Le Tribunal administratif de Nice, statuant en ordonnance, a examiné une demande d'exécution d'un jugement ayant annulé le refus d'un titre de séjour et enjoint au préfet de réexaminer la demande. La juridiction constate que l'exécution a été assurée par la délivrance d'autorisations provisoires de séjour, faisant perdre son objet à la requête. En conséquence, elle déclare qu'il n'y a pas lieu de statuer sur la demande principale et rejette la demande d'allocation sur le fondement de l'article L. 761-1 du code de justice administrative, en application de l'article R. 222-1 du même code.
Texte intégral
Vu la procédure suivante :
Par un jugement n° 2401754 du 14 mai 2025, le tribunal administratif a annulé la décision implicite par laquelle le préfet des Alpes-Maritimes a refusé un titre de séjour à l’intéressé a enjoint au préfet des Alpes-Maritimes, de procéder au réexamen de la demande dans le délai de deux mois et de munir ce dernier, dans l’attente et sans délai, d’un récépissé de demande de titre de séjour.
Par une requête enregistrée le 29 septembre 2025 et un mémoire complémentaire du 2 février 2026, M. A... B..., représenté par Me Oloumi, a saisi le tribunal d'une demande tendant à l'exécution de ce jugement et à mettre à la charge de l’Etat une somme de 1.000 euros au titre des frais liés à l’instance en application de l’article L. 761-1 du code de justice administrative
Par une ordonnance du 29 septembre 2025, la présidente du tribunal administratif de Nice a ouvert une procédure juridictionnelle en vue de prescrire les mesures d'exécution de ce jugement.
Vu les autres pièces du dossier.
Vu le code de justice administrative.
Considérant ce qui suit :
Aux termes de l'article R. 222-1 du code de justice administrative : « Les présidents de tribunal administratif (…), les premiers vice-présidents des tribunaux (…), le vice-président du tribunal administratif de Paris, les présidents de formation de jugement des tribunaux (…) et les magistrats ayant une ancienneté minimale de deux ans et ayant atteint au moins le grade de premier conseiller désignés à cet effet par le président de leur juridiction peuvent, par ordonnance : 1° Donner acte des désistements ; 2° Rejeter les requêtes ne relevant manifestement pas de la compétence de la juridiction administrative ; 3° Constater qu'il n'y a pas lieu de statuer sur une requête ; 4° Rejeter les requêtes manifestement irrecevables, lorsque la juridiction n'est pas tenue d'inviter leur auteur à les régulariser ou qu'elles n'ont pas été régularisées à l'expiration du délai imparti par une demande en ce sens ; 5° Statuer sur les requêtes qui ne présentent plus à juger de questions autres que la condamnation prévue à l’article L. 761-1 ou la charge des dépens (…) ».
Aux termes de l’article L. 911-4 du code de justice administrative : « En cas d'inexécution d'un jugement ou d'un arrêt, la partie intéressée peut demander à la juridiction, une fois la décision rendue, d'en assurer l'exécution. /Si le jugement ou l'arrêt dont l'exécution est demandée n'a pas défini les mesures d'exécution, la juridiction saisie procède à cette définition.

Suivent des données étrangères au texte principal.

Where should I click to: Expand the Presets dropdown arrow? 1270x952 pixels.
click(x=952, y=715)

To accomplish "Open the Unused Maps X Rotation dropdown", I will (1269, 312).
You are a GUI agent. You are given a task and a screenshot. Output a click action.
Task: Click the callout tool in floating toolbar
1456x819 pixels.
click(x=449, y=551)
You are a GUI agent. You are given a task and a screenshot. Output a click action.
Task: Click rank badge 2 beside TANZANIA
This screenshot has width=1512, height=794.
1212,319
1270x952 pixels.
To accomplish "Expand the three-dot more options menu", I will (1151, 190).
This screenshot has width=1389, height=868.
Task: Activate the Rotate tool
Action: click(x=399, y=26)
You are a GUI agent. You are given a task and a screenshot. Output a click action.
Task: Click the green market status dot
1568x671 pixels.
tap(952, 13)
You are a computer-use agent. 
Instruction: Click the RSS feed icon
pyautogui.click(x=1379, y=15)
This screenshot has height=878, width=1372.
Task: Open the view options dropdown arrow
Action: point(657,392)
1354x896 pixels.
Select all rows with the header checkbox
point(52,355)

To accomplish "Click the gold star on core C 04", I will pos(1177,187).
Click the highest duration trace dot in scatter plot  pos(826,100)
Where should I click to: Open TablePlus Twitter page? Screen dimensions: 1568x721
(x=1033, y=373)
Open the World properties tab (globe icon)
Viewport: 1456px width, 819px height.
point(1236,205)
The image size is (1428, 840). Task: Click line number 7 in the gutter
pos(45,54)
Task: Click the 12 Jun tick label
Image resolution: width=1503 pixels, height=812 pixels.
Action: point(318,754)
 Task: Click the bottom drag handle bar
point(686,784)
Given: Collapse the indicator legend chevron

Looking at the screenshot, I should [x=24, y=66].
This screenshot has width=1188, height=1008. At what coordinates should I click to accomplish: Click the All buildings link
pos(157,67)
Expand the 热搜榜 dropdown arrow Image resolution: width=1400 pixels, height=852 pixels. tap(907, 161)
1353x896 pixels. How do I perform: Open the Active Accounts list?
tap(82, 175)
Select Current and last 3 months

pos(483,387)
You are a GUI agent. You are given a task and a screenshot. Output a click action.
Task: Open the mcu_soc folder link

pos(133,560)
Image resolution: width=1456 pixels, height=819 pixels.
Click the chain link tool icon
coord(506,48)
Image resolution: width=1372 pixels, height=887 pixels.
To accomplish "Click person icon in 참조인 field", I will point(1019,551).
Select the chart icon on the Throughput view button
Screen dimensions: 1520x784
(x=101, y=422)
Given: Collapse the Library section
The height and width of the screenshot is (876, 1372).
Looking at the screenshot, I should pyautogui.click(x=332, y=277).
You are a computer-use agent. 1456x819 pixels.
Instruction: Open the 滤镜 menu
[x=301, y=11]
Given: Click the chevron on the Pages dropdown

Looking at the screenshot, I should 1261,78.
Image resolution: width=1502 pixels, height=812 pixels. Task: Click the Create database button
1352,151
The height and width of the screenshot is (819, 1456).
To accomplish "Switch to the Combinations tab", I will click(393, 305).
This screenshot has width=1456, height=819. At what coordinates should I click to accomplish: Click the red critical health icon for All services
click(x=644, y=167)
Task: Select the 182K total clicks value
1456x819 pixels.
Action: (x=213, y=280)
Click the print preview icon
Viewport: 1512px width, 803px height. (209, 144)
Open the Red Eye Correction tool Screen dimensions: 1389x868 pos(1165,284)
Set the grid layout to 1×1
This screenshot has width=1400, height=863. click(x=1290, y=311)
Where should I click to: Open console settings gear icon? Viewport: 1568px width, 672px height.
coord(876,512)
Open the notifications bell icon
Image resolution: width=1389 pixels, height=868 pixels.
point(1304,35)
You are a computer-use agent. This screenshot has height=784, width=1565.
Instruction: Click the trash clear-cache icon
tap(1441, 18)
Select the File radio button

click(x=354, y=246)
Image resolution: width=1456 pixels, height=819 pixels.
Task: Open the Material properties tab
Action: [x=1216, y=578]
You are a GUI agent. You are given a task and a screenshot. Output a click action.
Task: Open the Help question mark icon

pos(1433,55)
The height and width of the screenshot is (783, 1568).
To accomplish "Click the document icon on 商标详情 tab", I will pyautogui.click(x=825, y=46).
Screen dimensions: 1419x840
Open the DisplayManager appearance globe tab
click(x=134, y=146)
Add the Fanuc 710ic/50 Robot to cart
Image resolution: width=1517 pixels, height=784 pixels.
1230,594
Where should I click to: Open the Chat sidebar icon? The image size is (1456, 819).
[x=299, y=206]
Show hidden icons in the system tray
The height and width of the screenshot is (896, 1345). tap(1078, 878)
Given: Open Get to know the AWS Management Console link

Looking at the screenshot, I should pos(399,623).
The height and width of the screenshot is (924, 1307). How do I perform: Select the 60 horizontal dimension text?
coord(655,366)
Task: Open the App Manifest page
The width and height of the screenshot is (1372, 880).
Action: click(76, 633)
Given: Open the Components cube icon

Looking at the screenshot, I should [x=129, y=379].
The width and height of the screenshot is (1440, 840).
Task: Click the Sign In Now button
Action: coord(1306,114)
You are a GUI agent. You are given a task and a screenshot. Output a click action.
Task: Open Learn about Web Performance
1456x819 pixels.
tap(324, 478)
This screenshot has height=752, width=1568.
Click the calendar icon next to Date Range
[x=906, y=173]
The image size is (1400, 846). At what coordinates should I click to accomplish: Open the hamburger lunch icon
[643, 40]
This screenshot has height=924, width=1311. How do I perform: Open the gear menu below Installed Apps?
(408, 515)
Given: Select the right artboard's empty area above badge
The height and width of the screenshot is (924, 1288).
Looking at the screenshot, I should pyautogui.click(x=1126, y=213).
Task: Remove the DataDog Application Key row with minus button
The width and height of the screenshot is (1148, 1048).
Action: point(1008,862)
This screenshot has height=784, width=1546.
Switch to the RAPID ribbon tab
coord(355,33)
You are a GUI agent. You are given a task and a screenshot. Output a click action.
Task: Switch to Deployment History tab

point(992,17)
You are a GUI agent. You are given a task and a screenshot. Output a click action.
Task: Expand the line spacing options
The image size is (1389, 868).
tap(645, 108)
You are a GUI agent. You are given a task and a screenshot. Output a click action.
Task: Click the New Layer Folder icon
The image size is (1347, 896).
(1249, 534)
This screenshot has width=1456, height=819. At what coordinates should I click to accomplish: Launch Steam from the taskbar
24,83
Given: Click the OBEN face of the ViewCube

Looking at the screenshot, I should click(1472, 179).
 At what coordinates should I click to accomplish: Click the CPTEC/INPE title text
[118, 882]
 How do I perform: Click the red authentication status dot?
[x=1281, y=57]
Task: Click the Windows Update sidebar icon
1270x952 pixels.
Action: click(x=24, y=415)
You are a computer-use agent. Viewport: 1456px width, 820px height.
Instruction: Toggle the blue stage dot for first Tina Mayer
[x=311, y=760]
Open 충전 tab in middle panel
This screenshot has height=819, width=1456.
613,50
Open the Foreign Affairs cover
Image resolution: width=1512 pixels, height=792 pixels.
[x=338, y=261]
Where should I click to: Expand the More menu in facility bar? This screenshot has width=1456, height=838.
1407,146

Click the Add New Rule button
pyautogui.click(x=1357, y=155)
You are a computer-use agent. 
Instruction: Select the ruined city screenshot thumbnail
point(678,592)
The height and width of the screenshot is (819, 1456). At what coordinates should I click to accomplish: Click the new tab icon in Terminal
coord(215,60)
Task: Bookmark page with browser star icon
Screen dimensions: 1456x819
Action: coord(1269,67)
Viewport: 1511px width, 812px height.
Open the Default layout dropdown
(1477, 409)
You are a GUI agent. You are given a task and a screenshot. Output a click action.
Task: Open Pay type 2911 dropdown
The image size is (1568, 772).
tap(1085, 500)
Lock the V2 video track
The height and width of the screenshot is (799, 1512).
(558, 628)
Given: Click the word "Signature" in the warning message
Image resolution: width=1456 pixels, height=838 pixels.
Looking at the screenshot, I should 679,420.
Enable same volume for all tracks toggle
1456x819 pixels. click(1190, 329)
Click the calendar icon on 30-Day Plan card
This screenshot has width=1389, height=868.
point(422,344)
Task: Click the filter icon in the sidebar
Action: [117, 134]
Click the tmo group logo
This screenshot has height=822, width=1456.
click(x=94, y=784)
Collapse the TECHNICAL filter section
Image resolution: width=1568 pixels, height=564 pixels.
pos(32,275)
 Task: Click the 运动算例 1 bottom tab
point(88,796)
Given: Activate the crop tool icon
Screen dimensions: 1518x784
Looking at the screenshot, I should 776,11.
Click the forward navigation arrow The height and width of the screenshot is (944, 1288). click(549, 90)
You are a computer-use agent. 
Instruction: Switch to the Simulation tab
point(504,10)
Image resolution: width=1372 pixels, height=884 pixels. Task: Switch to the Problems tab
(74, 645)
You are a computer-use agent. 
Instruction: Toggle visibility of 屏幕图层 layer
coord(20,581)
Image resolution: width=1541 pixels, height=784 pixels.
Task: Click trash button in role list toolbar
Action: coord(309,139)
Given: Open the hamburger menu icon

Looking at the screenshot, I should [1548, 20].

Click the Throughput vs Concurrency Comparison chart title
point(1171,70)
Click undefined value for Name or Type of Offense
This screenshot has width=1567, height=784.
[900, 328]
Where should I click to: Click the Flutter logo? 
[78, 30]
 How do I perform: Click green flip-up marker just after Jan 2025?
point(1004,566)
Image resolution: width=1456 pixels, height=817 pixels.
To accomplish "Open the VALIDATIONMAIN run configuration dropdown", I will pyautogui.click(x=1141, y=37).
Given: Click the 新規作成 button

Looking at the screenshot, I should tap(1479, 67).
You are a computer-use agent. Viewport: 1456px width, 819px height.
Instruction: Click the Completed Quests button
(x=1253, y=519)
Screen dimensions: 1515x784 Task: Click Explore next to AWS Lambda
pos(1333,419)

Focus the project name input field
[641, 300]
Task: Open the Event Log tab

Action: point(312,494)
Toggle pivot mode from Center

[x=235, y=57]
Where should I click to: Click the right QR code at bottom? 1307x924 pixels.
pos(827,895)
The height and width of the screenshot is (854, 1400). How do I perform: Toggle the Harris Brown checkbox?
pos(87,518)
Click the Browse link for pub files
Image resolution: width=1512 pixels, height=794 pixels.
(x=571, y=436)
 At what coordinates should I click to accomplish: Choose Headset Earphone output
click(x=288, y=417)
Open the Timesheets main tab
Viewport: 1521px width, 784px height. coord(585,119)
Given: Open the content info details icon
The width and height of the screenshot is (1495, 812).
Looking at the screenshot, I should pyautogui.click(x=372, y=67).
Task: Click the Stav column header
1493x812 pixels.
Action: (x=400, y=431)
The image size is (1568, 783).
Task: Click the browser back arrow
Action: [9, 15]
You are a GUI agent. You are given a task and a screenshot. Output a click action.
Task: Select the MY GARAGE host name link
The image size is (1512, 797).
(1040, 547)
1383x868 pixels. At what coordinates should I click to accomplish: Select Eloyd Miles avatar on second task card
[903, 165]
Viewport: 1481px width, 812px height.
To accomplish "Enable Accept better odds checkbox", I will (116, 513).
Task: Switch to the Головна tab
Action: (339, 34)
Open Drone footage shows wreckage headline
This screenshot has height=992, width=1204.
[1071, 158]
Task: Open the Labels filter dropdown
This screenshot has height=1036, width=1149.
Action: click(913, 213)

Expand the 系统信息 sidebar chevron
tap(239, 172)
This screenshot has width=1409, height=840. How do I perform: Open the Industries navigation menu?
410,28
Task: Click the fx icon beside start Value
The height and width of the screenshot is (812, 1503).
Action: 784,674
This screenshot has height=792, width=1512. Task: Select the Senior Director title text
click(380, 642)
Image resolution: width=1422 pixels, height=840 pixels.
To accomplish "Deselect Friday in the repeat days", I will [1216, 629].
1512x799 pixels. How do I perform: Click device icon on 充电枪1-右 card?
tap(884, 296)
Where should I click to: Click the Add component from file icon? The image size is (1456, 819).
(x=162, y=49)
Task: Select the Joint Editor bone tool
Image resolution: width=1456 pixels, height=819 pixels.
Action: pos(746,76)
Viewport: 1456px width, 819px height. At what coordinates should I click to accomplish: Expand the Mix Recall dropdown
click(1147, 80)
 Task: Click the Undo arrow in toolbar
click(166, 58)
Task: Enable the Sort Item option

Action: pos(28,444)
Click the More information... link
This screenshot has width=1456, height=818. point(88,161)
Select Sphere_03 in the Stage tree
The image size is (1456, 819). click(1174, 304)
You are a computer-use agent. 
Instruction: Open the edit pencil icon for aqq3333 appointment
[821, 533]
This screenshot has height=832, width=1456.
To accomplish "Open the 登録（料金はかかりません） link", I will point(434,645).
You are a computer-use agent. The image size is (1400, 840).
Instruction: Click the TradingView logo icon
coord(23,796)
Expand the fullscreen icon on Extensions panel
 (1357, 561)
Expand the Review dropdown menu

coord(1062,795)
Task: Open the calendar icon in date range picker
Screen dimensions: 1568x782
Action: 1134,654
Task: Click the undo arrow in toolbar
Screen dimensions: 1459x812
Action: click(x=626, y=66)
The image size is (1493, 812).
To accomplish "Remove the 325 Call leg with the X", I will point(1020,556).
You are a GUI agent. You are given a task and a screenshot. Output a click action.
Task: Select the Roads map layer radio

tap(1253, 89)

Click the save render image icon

Elle peut fixer un délai d'exécution et prononcer une astreinte ».
Le président du tribunal administratif ou le magistrat délégué statuant comme juge de l'exécution, peut constater par ordonnance prise sur le fondement du 3° de l'article R. 222-1 du code de justice administrative que la mesure prescrite a été entièrement exécutée.
Il résulte de l’instruction que le préfet des Alpes-Maritimes a, postérieurement à ce jugement, délivré deux autorisations provisoires de séjour au requérant pendant l’instruction de sa demande. L’exécution de ce jugement a ainsi été assurée. Ainsi, les conclusions tendant à l’exécution de ce jugement ont perdu leur objet. Il n’y plus lieu d’y statuer en application du 3° de l’article R. 222-1 du code de justice administrative.
Il n’y a pas lieu, dans les circonstances de l’espèce, de mettre à la charge de l’Etat, la somme demandée par M. B... sur le fondement de l’article L. 761-1 du code de justice administrative.
ORDONNE :
Article 1er : Il n’y a pas lieu de statuer sur la requête de M. B....
Article 2 : Le surplus des conclusions de la requête est rejeté.
Article 3 : La présente ordonnance sera notifiée à M. A... B... et au préfet des Alpes-Maritimes.
Fait à Nice, 2 avril 2026 .
Le président de la 3ème chambre,
Signé
G. Thobaty
La République mande et ordonne au préfet des Alpes-Maritimes, en ce qui le concerne, et à tous commissaires de justice à ce requis, en ce qui concerne les voies de droit commun contre les parties privées, de pourvoir à l’exécution de la présente décision.